Required task » Please reproduce the data from the line with "Task: Select Spark advance minimal in tree" to the line with "click(x=128, y=377)", switching "screenshot" to "image" and changing nothing else. Leave the pictures out of your answer.
======== Recorded data
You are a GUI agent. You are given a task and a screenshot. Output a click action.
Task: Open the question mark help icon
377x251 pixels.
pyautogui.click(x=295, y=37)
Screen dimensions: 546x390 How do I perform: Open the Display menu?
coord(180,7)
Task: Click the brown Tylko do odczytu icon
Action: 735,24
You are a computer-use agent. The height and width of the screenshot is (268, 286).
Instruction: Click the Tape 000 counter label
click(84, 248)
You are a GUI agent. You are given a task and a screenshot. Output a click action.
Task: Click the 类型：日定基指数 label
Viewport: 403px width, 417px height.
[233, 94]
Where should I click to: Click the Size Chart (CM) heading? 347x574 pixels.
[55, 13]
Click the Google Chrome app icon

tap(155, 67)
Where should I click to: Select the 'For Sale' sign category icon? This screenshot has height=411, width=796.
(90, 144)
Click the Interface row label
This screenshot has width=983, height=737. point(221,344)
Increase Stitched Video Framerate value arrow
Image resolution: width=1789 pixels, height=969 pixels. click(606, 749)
================
======== Recorded data
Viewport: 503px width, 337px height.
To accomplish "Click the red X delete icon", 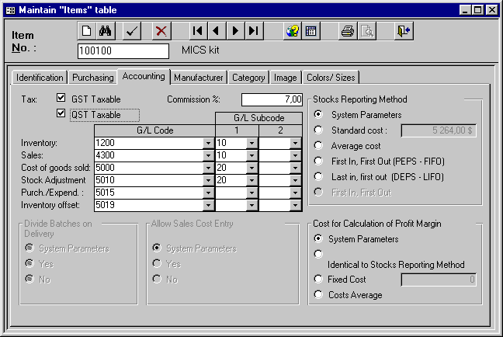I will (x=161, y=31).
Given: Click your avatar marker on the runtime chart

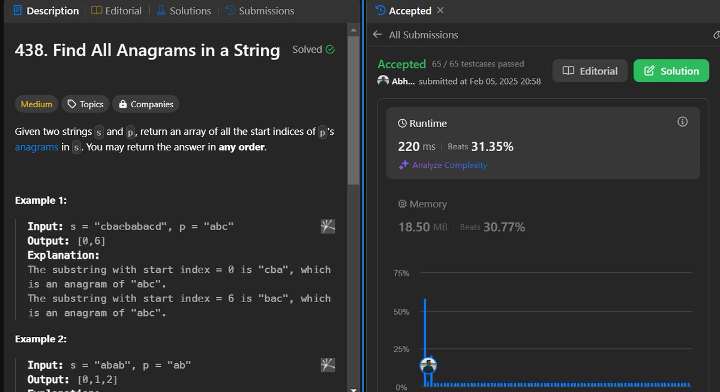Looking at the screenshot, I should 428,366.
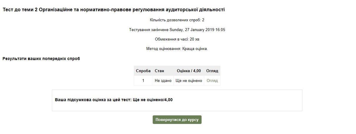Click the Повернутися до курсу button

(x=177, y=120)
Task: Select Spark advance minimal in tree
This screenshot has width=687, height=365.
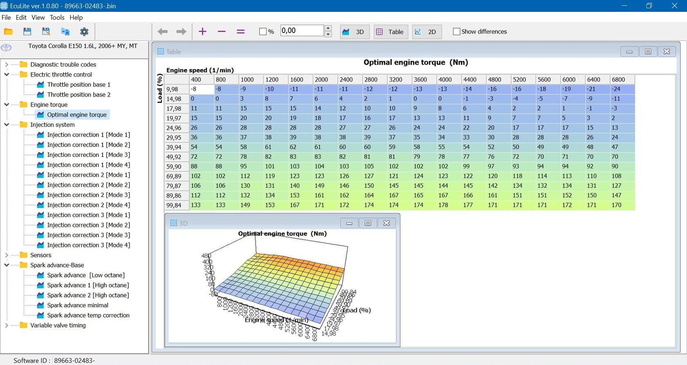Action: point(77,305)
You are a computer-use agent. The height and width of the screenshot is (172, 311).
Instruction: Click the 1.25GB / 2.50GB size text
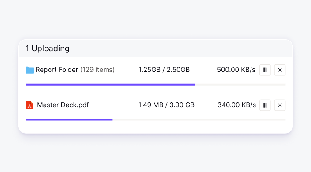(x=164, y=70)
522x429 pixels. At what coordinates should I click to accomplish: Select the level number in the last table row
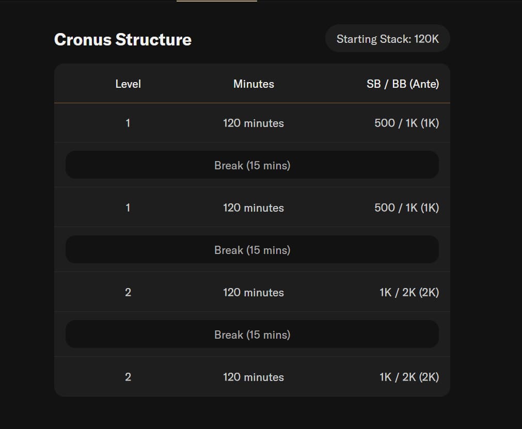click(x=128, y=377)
================
Problem solution »
Task: Select Spark advance minimal in tree
This image has width=687, height=365.
Action: point(77,305)
You are a computer-use agent. The height and width of the image is (172, 311).
Instruction: Click the 1.25GB / 2.50GB size text
(x=164, y=70)
522x429 pixels. At what coordinates should I click to accomplish: Select the level number in the last table row
click(x=128, y=377)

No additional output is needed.